TEXT SECTION =
DK is a 2015 Indian Kannada satirical film directed by Vijay Kampali, formerly known as Udaya Prakash, who also directed Kalla Malla Sulla and Auto Raja. Produced by actress Rakshita, the film stars Prem and Chaitra Chandranath. Actress Sunny Leone features in a special item song Sesamma, which marks her Kannada film debut. The film's score and soundtrack was composed by Arjun Janya, and the first Kannada film to feature 7.1 surround sound. The film opened across Karnataka on 13 February 2015.

Plot 
DK, a street smart man, and Subbalakshmi, a politician's daughter, are rivals who have never lost a bet in their lives. But soon their enmity turns into romance.

Cast
 Prem as DK
 Chaitra Chandranath as Subbulakshmi
 Rishikumara Swamy
 Sharath Lohitashwa as MP Shive Gowda
 Sobhraj
 Sunny Leone as an item number "Sesamma"

WRITTEN PROBLEM A =
Update the passage on the film DK from "DK is a 2015" to "turns into romance." by putting "opponents" in place of "rivals".
WRITTEN PROBLEM B =
In the passage on the film DK, who composed the score and soundtrack?

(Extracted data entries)

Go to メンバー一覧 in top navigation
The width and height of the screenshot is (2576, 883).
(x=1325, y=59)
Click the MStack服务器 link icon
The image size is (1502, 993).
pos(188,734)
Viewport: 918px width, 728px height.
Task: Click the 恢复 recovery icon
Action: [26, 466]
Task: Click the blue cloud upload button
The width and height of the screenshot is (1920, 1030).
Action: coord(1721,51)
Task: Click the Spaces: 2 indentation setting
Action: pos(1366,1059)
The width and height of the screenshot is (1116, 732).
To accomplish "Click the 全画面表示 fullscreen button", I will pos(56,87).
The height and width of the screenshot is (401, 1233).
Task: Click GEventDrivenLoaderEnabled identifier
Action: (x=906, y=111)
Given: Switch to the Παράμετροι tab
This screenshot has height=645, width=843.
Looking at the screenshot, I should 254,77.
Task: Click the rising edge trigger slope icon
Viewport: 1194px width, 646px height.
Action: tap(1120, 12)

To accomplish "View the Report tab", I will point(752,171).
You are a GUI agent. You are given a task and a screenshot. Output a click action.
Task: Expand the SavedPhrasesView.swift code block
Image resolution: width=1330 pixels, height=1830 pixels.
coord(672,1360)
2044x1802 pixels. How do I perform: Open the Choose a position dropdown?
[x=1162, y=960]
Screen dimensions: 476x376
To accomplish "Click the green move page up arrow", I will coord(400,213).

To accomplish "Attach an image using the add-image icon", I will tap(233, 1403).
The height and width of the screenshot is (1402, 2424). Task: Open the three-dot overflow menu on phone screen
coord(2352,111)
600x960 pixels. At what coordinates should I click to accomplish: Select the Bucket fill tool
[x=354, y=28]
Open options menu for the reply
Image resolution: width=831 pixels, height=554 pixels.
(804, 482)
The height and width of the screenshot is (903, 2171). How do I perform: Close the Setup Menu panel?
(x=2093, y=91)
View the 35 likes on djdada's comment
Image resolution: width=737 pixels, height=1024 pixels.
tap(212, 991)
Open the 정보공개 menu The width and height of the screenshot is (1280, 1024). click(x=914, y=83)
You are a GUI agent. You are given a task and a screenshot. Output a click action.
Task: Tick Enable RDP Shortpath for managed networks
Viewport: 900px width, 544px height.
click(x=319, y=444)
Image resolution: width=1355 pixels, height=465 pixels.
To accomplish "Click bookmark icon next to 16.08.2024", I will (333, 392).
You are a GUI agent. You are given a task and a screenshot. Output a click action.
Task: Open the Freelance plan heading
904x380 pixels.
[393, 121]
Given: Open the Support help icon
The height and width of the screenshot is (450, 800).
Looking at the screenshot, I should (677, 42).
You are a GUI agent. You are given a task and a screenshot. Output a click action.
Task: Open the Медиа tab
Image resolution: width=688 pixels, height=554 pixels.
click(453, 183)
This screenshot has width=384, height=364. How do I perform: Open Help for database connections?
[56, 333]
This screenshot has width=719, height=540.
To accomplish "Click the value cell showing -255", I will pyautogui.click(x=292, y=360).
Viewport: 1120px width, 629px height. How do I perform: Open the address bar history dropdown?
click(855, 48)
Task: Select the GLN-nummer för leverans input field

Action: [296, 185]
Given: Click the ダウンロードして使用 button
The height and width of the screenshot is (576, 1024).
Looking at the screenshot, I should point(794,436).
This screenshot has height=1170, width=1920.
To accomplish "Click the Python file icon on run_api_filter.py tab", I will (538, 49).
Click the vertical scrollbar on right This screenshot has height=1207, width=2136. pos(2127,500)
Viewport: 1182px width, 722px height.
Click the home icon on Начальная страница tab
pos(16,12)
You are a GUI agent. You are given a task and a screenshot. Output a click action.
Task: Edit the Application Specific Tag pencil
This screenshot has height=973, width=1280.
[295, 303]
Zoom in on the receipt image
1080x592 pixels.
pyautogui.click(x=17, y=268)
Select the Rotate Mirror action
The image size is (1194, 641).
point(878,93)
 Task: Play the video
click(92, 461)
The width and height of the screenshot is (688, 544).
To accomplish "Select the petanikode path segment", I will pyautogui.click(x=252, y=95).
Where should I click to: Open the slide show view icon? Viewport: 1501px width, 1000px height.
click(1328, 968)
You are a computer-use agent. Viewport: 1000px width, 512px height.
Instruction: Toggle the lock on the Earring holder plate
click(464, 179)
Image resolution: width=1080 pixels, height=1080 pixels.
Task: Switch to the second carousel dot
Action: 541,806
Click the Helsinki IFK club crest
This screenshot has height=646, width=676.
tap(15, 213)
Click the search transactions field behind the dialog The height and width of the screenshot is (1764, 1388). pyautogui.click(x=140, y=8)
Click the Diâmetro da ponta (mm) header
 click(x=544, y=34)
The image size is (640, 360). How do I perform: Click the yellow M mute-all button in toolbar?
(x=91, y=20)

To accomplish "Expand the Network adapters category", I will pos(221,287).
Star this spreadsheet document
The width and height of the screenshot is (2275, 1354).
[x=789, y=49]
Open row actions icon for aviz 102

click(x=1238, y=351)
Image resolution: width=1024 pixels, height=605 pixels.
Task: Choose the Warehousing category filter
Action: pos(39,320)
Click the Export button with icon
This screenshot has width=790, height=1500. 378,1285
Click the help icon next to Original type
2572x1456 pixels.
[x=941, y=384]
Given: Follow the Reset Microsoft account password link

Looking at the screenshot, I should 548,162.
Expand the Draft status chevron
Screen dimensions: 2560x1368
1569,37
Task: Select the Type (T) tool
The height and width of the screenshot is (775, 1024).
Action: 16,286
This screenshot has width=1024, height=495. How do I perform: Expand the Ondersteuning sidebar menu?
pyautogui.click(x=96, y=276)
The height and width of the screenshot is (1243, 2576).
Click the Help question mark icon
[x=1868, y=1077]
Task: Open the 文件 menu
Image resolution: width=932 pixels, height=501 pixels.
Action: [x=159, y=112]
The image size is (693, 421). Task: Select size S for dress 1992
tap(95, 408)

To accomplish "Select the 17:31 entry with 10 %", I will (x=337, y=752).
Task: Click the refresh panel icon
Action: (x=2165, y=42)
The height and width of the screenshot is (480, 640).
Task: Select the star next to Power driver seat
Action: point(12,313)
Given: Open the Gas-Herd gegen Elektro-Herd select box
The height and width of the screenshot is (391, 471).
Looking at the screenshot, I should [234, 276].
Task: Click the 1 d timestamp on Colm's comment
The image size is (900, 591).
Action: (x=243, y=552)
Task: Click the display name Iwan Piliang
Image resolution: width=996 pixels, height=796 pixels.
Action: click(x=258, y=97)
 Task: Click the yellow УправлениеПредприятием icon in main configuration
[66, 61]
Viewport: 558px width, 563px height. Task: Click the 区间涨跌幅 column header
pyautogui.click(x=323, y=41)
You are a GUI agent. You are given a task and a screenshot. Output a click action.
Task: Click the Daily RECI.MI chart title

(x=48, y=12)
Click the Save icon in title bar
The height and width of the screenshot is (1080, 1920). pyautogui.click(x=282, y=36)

EXERCISE RESPONSE A =
DK is a 2015 Indian Kannada satirical film directed by Vijay Kampali, formerly known as Udaya Prakash, who also directed Kalla Malla Sulla and Auto Raja. Produced by actress Rakshita, the film stars Prem and Chaitra Chandranath. Actress Sunny Leone features in a special item song Sesamma, which marks her Kannada film debut. The film's score and soundtrack was composed by Arjun Janya, and the first Kannada film to feature 7.1 surround sound. The film opened across Karnataka on 13 February 2015.

Plot 
DK, a street smart man, and Subbalakshmi, a politician's daughter, are opponents who have never lost a bet in their lives. But soon their enmity turns into romance.

EXERCISE RESPONSE B =
Arjun Janya